THE TASK
Extract the data exactly, missing nothing.

[Dataset entries]
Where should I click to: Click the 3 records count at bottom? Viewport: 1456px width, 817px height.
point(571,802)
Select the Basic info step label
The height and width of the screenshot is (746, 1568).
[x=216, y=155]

TASK RESULT
Where should I click to: Click the 3 records count at bottom? Viewport: 1456px width, 817px height.
point(571,802)
Select the Basic info step label
The height and width of the screenshot is (746, 1568).
[x=216, y=155]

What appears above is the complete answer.